# Little Cave/Jungle - The End



## Gill (20 Apr 2011)

So I spent the last couple of hours setting this up. 
Got Back and started to take apart the salvagable plants and mosses etc. 
Cleaned the Gravel I had Saved before going away - Left it in old tank water in a Vitalite tub, in the shade in the greenhouse. 
Cleaned up the Marimo Balls a bit, but leaving a good amount of goodies for the shrimp to eat 
Cloned the Filter from the marri and added to this one, with a good dollop of mulm. 


The Set about looking at the fish.

I have left from the Marri:
1 Stiphodon Goby (the smaller one)
1 Horned Nerite
1 Pair of Gold BN
4:2 Threadfin Rainbows
Took 4 Dwarf Platties
Gave me 6 Black Chin Livebearer Fry - Excellent Quality and the Adults Markings were soem of the best i have seen. 
2 Assassin Snails
And 10 Mixed babualti, Green, Blue Tiger, Red Tiger Shrimp. 

I have Added:
The Goby, Livebearers and Shrimp to the tank + the snails

Added the rest back into the marri Tank and left it running. 

Scaped the tank with no real plan, like usual and just added the plants where they felt right. 
Created a few caves with the marino Balls, and Also Made a Lovely Cave using the Biggest Marimo Ball and a Good Sized Portion of Java Moss. 
Used Most of the Anubais Nana Petite and Tied them onto a Nice peice of Monolith Pico Bogwood I had Growing Moss on.
Replanted a Few red Tiger Lotus Plantlets.
Added a Few Malayan Swords After pruning back the not so good leaves. 

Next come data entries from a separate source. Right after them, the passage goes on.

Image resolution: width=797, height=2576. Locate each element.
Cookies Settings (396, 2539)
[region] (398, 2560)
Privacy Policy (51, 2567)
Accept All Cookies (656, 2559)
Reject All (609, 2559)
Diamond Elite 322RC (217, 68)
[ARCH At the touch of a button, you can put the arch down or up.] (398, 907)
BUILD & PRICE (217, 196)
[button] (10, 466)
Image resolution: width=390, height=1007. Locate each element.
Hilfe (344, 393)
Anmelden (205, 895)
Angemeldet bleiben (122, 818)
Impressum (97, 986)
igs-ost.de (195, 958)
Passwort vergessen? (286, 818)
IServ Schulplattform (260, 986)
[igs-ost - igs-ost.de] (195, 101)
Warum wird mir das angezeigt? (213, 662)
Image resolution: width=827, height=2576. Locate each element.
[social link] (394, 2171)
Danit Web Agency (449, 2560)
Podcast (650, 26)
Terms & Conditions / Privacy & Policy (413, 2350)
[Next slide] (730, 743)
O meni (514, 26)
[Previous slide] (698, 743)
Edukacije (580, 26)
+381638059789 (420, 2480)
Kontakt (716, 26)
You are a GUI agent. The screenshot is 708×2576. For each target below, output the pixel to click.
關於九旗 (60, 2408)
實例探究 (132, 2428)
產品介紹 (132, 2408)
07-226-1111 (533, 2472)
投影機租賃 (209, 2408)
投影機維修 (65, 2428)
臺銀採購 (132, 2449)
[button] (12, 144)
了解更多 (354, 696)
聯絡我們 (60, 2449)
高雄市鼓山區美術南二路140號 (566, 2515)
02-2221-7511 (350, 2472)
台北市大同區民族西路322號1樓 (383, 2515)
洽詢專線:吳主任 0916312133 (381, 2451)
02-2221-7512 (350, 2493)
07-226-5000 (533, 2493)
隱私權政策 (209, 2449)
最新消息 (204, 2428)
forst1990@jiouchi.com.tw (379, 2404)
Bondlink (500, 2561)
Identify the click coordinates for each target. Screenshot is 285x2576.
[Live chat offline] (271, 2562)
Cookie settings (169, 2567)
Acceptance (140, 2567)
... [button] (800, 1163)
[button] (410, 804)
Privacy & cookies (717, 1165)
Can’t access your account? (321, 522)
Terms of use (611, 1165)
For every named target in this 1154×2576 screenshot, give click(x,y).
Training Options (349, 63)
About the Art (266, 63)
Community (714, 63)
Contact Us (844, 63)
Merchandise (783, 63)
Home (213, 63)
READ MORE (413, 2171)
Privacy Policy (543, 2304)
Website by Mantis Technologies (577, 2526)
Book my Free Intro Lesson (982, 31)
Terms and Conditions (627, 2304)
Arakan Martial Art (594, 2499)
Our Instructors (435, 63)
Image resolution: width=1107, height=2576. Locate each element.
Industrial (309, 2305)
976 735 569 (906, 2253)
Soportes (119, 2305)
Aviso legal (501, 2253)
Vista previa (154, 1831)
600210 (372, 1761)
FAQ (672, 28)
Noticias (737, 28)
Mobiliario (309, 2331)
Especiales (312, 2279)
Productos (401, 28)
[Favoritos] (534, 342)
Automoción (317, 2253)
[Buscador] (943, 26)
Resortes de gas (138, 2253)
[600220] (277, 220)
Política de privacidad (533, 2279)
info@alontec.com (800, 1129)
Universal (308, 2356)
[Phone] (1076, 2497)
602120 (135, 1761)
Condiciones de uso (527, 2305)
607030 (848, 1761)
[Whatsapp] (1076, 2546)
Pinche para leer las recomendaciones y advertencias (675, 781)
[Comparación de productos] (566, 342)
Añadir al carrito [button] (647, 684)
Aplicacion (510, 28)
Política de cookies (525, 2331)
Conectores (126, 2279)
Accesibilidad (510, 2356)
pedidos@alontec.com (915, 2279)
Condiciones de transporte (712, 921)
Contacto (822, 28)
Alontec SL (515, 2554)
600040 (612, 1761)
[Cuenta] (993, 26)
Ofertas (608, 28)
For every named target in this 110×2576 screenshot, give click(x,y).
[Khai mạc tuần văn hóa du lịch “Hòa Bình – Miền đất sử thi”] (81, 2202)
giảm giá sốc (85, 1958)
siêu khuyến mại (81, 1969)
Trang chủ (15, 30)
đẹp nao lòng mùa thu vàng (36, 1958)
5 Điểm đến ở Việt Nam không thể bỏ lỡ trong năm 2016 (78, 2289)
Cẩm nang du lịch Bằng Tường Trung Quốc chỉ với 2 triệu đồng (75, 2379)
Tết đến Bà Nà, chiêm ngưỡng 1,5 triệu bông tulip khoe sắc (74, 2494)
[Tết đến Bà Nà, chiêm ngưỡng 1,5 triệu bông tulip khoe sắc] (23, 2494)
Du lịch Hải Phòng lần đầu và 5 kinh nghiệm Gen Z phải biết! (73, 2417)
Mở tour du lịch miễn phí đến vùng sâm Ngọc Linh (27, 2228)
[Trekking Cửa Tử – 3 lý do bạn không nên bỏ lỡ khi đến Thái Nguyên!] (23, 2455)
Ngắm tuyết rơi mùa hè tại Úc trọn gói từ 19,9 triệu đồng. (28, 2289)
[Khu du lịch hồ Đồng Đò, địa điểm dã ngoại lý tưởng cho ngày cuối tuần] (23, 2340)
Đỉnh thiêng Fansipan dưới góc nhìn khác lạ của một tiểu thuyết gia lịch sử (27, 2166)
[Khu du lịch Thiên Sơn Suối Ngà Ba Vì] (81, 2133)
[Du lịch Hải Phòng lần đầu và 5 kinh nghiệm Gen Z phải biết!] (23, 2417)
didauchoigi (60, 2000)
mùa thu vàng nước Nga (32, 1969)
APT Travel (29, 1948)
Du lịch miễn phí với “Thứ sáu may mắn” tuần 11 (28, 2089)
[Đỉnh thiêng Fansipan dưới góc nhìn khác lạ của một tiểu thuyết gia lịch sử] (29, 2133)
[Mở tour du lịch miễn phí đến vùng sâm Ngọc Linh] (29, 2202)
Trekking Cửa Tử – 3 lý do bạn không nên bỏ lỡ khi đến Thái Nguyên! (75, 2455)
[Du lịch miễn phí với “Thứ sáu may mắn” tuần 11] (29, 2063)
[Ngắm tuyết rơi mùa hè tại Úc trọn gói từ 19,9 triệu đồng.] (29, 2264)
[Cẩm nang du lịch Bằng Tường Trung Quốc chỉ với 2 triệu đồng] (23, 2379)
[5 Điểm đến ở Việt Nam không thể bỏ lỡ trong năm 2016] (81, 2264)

No Pix tonight, To Tired and waiting for it all the Settle.


----------



## nayr88 (20 Apr 2011)

*Re: Little Cave - TMC Aquagrow*

Sounds promising mate,

I'm freaking jealous of your horned nerite! Where did you get it? Please try to get some shots there awesome, also the goby is a really cool addition aswell.

Cheers.


----------



## Gill (20 Apr 2011)

*Re: Little Cave - TMC Aquagrow*



			
				nayr88 said:
			
		

> Sounds promising mate,
> 
> I'm freaking jealous of your horned nerite! Where did you get it? Please try to get some shots there awesome, also the goby is a really cool addition aswell.
> 
> Cheers.



Thanks Mate
Nerites are from kesgrave tropicals on ebay - nothing but excellent service


----------



## nayr88 (20 Apr 2011)

*Re: Little Cave - TMC Aquagrow*

Nice one Gill, ill have a look see


----------



## Johno2090 (20 Apr 2011)

*Little Cave - TMC Aquagrow*

I ordered two zebra's the other day from eBay lots of horned ones.


----------



## Gill (21 Apr 2011)

*Re: Little Cave - TMC Aquagrow*



			
				nayr88 said:
			
		

> Nice one Gill, ill have a look see




No Worries, He is cheaper for me than going to an LFS. 
As A decent LFS with A Good Selection is a good 20-30 Mins drive for me now.


----------



## Tom (21 Apr 2011)

*Re: Little Cave - TMC Aquagrow*



			
				Gill said:
			
		

> Nerites are from kesgrave tropicals on ebay - nothing but excellent service



They are one of my local shops


----------



## Gill (21 Apr 2011)

*Re: Little Cave - TMC Aquagrow*



			
				Tom said:
			
		

> Gill said:
> 
> 
> 
> ...





Oh You are so Lucky, Not had a single issue with any fish or shrimp of invertabrates that i have bought from them. 
would love to be able to browse such a great store.


----------



## Tom (21 Apr 2011)

*Re: Little Cave - TMC Aquagrow*

They are only a tiny place - pretty much an extended shed by someone's house, but they have so many types of shrimp. The whole place is heated rather than the tanks, so it's so hot in there! They are cheaper on eBay though, so for me it's best to buy online, then collect. I'm tempted to nip over there actually and get a couple of shrimp for my cube


----------



## a1Matt (21 Apr 2011)

*Re: Little Cave - TMC Aquagrow*



			
				nayr88 said:
			
		

> Sounds promising mate,
> 
> I'm freaking jealous of your horned nerite! Where did you get it? Please try to get some shots there awesome, also the goby is a really cool addition aswell.
> 
> Cheers.



They get them in MA's a lot these days (they were in the one we visited the other month).


----------



## Gill (21 Apr 2011)

*Re: Little Cave - TMC Aquagrow*



			
				a1Matt said:
			
		

> nayr88 said:
> 
> 
> 
> ...




The nearest place to me that sells the Tri Horned Nerite is In Long Lawford (M45)in the Wyevale Garden Centre Aquatics. When I was there before going on Holiday they were £2 each.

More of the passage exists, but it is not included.